Coty’s offer for the Beauty Brands, which was accepted by the Company, was $12.5 billion. The final value of the transaction will be determined at closing. Based on Coty’s stock price and outstanding shares and equity grants as of March 31, 2016, the value of the transaction was approximately $13.5 billion. The value is comprised of approximately 412 million shares, or 54% of the diluted equity of the newly combined company, valued at approximately $11.5 billion and the assumption of debt of $2.0 billion by the entity holding the Beauty Brands immediately prior to close of the transaction. The assumed debt is expected to vary between $3.9 billion and $1.9 billion, depending on a $22.06 to $27.06 per share collar of Coty’s stock based on the trading price prior to the close of the transaction, but will be subject to other contractual valuation adjustments including an adjustment for the exclusion of Dolce & Gabbana and Christina Aguilera fine fragrance brands.
The Beauty Brands were historically part of the Company's Beauty reportable segment.
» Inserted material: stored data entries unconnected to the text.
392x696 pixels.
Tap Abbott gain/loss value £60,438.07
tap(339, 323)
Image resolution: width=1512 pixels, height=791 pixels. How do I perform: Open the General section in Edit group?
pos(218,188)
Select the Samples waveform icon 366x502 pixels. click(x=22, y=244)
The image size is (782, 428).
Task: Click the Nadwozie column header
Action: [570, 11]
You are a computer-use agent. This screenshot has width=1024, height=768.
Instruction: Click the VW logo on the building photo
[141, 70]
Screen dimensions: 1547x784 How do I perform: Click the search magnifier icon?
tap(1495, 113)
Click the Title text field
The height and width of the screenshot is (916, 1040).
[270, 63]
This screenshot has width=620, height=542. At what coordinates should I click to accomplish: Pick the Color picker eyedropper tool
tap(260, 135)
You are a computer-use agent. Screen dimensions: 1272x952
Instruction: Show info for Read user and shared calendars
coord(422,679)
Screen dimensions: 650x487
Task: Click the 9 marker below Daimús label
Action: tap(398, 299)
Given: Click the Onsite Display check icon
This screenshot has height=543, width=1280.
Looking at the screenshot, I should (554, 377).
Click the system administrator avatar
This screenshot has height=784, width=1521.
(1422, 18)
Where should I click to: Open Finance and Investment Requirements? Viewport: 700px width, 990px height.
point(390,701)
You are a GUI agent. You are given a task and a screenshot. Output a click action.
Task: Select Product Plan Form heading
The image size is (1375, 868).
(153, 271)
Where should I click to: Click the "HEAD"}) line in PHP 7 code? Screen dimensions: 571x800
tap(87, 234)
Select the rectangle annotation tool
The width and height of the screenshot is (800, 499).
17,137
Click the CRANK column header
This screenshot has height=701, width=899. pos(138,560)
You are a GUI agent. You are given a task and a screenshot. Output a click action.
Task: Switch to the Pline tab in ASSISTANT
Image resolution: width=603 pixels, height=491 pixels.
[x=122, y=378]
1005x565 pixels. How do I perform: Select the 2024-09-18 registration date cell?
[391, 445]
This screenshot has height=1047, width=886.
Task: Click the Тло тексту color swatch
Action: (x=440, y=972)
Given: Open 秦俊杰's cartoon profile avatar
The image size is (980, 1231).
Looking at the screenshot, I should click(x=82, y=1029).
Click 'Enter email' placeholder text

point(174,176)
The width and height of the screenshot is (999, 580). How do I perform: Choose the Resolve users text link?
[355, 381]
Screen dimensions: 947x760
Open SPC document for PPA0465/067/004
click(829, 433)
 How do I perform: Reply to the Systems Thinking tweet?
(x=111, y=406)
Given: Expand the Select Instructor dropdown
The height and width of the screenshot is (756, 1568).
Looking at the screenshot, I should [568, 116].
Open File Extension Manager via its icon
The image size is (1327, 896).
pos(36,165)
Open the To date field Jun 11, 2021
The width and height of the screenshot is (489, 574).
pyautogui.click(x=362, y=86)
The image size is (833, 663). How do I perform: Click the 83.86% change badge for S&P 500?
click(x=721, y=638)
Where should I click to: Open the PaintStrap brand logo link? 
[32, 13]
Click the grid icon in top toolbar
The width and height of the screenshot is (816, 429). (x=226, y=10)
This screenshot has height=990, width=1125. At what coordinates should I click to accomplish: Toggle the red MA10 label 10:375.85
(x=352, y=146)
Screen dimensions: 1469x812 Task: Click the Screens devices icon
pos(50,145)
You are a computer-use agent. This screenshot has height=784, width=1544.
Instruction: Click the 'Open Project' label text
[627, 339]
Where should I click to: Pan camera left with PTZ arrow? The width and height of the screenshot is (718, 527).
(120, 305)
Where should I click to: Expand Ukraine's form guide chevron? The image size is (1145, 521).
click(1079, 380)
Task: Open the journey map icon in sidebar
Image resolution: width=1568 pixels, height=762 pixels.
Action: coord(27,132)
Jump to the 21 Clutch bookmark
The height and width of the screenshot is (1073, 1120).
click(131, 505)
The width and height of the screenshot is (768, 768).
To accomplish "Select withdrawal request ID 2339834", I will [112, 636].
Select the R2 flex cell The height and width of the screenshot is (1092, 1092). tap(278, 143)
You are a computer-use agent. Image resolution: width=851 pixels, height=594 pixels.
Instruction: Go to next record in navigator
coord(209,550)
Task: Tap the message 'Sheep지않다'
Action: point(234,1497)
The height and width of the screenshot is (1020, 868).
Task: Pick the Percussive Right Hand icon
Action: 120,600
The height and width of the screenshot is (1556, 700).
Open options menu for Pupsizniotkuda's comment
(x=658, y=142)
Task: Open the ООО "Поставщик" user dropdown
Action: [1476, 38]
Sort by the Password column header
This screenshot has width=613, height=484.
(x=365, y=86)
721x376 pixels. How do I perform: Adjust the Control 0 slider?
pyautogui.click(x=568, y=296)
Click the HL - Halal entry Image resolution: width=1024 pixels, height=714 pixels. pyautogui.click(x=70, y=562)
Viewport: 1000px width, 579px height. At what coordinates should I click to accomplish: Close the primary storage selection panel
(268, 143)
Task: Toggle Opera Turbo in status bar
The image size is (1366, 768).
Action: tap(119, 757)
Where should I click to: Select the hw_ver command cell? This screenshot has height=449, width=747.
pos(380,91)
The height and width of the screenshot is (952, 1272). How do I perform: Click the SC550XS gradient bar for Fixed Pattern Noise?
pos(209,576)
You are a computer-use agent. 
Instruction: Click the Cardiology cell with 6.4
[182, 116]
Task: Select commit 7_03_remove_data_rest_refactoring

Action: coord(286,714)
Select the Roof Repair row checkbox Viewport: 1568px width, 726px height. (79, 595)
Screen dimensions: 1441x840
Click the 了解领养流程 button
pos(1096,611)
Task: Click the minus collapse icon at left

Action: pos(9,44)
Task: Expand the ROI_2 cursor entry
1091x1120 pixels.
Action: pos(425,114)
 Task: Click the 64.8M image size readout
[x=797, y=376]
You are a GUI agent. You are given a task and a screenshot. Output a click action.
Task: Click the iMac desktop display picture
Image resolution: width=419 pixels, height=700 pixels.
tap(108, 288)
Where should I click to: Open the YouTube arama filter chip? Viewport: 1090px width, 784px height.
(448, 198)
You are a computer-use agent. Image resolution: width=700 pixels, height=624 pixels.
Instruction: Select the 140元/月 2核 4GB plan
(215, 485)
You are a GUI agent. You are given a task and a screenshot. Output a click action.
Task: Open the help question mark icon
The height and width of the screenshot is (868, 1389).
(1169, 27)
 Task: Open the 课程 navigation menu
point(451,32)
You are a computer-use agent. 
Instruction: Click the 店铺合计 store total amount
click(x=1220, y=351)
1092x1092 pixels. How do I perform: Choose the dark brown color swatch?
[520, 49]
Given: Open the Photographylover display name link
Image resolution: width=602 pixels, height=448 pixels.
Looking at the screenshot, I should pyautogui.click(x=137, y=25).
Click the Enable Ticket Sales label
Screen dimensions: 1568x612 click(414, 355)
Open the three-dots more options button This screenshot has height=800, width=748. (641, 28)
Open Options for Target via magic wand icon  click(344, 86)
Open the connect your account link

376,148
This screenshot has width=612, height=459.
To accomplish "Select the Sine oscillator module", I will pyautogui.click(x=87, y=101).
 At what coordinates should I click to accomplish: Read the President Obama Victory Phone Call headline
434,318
In accordance with applicable accounting guidance for the disposal of long-lived assets, the results of the Beauty Brands are presented as discontinued operations and, as such, have been excluded from both continuing operations and segment results for all periods presented. Additionally, the Beauty Brands' balance sheet positions as of March 31, 2016 and June 30, 2015 are presented as assets and liabilities held for sale in the Consolidated Balance Sheets.
In February 2016, the Company completed the divestiture of its Batteries business to Berkshire Hathaway (BH) via a split transaction, in which the Company exchanged Duracell, which the Company had infused with approximately $1.9 billion of additional cash, to repurchase all 52.5 million shares of P&G stock owned by BH. During the nine months ended March 31, 2016, the Company recorded non-cash, before-tax goodwill and indefinite-lived asset impairment charges of $402 ($350 after-tax), to reduce the value to the total estimated proceeds based on the value of BH’s shares in P&G stock at the time of the impairment charges (see Note 4). The Company recorded an after-tax gain on the final transaction of $422 to reflect the final value of the BH’s shares in P&G stock. The total value of the transaction was $4.2 billion representing the value of the Duracell business and the cash capitalization. This amount was reflected as an increase in treasury stock.
The Batteries business has historically been part of the Company's Fabric Care and Home Care reportable segment. In accordance with applicable accounting guidance for the disposal of long-lived assets, the results of the Batteries business are presented as discontinued operations and, as such, have been excluded from both continuing operations and segment results for all periods presented. Additionally, the Batteries balance sheet position as of June 30, 2015 is presented as assets and liabilities held for sale in the Consolidated Balance Sheets.
On July 31, 2014, the Company completed the divestiture of its Pet Care operations in North America, Latin America and other selected countries to Mars, Incorporated (Mars) for $2.9 billion in an all-cash transaction. Under the terms of the agreement, Mars acquired our branded pet care products and our manufacturing sites in the United States and assumed the majority of the employees working in the Pet Care business. The European Union countries were not included in the agreement with Mars. In December 2014, the Company completed the divestiture of its Pet Care operations in Western Europe to Spectrum Brands in an all-cash transaction. Under the terms of the agreement, Spectrum Brands acquired our branded pet care products and our manufacturing site in the Netherlands and assumed the majority of the employees working in the Western Europe Pet Care business. The one-time after-tax impact of these transactions was not material.
The Pet Care business was historically part of the Company’s Health Care reportable segment. In accordance with applicable accounting guidance for the disposal of long-lived assets, the results of the Pet Care business are presented as discontinued operations and, as such, have been excluded from both continuing operations and segment results for all periods presented.
On July 1, 2015, the Company adopted ASU 2014-08, which included new reporting and disclosure requirements for discontinued operations. The new requirements are effective for discontinued operations occurring on or after the adoption date, which includes the Beauty Brands divestiture. All other discontinued operations prior to July 1, 2015 are reported based on the previous disclosure requirements for discontinued operations, including the Batteries and Pet Care divestitures.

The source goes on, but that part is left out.